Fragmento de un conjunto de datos
· · ·
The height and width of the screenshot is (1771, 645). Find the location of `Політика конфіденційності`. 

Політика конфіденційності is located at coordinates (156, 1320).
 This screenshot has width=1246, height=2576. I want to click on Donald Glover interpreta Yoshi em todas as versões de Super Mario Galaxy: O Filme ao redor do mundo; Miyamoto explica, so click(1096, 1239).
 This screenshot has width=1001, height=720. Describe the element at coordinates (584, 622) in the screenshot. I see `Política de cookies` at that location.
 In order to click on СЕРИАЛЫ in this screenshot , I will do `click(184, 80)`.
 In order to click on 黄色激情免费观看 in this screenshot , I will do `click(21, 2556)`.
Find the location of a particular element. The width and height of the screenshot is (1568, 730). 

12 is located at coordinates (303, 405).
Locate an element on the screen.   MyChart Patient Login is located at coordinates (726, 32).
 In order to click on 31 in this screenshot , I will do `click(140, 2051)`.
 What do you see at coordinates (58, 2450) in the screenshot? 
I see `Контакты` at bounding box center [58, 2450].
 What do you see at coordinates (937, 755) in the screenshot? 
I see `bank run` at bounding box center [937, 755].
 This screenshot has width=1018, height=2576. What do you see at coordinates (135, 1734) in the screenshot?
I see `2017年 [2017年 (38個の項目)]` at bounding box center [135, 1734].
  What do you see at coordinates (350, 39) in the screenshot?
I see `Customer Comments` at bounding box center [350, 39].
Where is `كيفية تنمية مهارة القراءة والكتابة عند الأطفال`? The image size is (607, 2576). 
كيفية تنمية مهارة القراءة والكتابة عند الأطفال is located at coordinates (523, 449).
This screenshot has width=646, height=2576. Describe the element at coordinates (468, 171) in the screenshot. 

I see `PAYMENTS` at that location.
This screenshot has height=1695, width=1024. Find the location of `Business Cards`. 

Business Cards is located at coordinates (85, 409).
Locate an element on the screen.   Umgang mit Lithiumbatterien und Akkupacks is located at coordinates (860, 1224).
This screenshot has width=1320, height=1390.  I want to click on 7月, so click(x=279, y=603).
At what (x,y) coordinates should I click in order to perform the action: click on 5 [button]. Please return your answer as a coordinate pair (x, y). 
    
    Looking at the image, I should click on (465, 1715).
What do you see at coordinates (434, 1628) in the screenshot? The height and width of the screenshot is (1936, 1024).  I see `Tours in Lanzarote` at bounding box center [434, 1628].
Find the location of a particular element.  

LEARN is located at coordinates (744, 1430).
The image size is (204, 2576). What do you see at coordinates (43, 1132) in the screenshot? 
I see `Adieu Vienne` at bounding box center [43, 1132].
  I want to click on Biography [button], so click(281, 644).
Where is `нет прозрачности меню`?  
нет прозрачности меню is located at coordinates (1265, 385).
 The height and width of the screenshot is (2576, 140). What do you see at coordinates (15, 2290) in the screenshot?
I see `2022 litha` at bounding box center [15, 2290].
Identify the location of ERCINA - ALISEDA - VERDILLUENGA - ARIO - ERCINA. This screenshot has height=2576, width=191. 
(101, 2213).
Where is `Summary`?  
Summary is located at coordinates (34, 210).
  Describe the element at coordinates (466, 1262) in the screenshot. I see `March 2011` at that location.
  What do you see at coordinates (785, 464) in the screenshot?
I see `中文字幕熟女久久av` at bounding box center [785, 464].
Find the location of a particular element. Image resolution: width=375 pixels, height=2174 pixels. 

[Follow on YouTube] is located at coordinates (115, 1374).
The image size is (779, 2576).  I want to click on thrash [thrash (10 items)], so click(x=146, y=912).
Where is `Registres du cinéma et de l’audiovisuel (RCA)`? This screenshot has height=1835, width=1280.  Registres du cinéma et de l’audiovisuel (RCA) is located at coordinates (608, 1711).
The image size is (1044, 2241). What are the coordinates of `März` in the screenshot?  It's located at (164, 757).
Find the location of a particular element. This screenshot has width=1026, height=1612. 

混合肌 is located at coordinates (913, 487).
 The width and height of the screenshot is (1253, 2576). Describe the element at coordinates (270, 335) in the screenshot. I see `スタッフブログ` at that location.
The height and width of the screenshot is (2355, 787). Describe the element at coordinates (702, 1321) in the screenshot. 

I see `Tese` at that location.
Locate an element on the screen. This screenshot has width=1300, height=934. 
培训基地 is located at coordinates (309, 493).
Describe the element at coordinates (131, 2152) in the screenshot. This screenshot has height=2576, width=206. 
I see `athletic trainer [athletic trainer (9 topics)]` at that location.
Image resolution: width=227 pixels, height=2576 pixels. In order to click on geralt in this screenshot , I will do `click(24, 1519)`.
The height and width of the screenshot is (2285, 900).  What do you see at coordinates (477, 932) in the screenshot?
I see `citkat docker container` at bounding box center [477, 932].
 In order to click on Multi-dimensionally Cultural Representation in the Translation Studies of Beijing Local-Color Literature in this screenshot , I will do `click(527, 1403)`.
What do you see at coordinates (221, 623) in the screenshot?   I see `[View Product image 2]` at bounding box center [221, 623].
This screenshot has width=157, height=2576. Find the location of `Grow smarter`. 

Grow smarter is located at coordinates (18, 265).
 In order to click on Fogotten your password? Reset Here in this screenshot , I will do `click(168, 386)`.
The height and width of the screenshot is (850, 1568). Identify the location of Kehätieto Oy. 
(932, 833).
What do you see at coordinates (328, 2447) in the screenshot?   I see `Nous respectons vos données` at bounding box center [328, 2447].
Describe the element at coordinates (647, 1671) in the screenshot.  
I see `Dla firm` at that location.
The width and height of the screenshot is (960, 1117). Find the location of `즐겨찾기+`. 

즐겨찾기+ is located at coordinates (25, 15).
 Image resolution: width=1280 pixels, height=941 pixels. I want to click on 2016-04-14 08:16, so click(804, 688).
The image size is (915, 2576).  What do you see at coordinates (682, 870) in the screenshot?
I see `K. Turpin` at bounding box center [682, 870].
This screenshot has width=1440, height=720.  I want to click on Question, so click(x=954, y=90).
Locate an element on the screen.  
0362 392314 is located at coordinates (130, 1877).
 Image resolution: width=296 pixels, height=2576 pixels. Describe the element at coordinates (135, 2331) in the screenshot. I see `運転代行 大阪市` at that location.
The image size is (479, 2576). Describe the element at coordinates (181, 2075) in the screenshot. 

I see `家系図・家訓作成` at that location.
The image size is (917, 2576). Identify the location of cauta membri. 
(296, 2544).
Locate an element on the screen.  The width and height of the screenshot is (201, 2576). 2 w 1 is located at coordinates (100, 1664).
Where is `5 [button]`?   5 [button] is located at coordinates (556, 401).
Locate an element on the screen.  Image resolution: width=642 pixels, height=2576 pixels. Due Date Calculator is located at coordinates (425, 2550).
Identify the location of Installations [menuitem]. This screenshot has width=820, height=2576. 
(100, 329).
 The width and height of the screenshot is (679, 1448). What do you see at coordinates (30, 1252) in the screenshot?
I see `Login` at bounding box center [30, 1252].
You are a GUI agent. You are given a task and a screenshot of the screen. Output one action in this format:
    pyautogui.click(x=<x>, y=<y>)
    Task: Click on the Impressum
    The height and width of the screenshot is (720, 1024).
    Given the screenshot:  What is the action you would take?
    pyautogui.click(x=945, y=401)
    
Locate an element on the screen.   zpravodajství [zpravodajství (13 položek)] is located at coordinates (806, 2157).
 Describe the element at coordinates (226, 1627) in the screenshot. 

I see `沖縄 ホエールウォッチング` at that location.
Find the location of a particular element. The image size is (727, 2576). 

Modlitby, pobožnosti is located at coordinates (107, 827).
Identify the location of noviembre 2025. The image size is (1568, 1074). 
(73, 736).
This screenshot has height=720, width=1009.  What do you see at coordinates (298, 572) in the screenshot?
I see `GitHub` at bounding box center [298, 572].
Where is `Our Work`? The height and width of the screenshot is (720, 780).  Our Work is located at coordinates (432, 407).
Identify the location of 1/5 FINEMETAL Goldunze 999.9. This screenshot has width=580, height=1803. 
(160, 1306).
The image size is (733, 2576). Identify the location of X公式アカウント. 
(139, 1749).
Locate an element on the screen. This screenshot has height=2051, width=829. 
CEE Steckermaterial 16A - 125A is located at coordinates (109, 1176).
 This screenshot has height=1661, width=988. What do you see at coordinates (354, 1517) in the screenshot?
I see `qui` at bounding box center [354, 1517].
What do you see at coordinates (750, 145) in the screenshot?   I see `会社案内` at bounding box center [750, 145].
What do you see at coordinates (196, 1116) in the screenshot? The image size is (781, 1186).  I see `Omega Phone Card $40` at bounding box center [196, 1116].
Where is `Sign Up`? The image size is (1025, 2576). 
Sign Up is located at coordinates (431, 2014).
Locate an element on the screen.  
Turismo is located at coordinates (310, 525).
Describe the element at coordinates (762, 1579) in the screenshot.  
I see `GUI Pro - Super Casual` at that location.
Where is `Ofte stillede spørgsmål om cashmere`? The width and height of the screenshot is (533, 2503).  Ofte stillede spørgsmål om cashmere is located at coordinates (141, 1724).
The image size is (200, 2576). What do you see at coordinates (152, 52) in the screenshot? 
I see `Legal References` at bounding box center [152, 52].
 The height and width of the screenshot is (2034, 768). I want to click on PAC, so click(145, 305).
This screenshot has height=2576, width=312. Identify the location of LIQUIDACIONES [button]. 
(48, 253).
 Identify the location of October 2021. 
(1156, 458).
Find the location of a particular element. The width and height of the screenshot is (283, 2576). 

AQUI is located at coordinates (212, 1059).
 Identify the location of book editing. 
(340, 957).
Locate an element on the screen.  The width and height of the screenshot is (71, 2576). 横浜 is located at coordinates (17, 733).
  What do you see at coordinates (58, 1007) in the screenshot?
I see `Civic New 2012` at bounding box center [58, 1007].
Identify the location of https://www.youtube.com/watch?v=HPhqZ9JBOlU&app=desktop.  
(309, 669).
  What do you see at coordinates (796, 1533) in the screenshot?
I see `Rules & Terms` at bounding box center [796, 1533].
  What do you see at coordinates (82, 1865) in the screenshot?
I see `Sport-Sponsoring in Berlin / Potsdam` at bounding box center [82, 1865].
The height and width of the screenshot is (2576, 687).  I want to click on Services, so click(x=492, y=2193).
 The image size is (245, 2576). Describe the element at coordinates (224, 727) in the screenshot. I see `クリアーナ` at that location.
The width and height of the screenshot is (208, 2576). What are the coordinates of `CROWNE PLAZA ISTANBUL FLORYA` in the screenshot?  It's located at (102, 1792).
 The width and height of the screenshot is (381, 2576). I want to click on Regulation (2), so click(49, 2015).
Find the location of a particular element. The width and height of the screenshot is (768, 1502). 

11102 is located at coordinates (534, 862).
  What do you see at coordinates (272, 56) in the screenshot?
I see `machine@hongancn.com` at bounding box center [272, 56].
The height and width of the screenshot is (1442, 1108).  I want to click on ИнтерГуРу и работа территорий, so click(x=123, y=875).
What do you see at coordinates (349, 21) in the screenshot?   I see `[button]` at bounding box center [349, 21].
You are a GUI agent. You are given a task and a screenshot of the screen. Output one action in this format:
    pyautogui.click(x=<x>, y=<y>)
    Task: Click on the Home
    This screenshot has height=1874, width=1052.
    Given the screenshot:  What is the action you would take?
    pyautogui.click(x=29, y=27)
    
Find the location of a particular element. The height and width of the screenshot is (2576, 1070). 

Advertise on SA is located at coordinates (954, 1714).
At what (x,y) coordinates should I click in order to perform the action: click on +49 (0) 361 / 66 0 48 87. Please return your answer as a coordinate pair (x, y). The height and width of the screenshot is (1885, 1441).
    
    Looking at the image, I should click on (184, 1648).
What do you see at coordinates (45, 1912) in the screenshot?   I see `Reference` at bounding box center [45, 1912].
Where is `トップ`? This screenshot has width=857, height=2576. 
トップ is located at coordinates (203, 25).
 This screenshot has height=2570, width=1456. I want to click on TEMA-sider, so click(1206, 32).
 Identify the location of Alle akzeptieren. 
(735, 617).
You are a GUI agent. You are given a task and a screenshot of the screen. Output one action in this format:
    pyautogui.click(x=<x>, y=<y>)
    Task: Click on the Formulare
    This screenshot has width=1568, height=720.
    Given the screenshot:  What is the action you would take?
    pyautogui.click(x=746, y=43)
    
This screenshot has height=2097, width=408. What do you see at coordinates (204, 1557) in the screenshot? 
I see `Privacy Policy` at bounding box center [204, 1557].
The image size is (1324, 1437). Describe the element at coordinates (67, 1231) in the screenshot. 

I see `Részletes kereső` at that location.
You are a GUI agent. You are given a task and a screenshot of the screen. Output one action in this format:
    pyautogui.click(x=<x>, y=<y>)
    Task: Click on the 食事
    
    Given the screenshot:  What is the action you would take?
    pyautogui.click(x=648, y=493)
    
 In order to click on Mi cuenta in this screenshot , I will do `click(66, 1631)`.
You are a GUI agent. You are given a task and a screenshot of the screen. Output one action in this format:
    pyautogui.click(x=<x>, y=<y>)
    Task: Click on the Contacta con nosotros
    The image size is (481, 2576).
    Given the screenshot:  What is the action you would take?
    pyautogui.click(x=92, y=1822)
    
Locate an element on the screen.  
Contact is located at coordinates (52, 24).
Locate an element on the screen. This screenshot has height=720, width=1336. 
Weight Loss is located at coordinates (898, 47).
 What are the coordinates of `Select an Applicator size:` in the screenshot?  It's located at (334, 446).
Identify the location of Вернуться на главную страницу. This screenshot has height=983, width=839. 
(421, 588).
· · ·
◆ Lo que se pide: Enumera todas las líneas anteriores que contengan la cadena "Cards". Distingue entre mayúsculas y minúsculas.

◆ Resultado del ejercicio:
This screenshot has height=1695, width=1024. Find the location of `Business Cards`. 
Business Cards is located at coordinates (85, 409).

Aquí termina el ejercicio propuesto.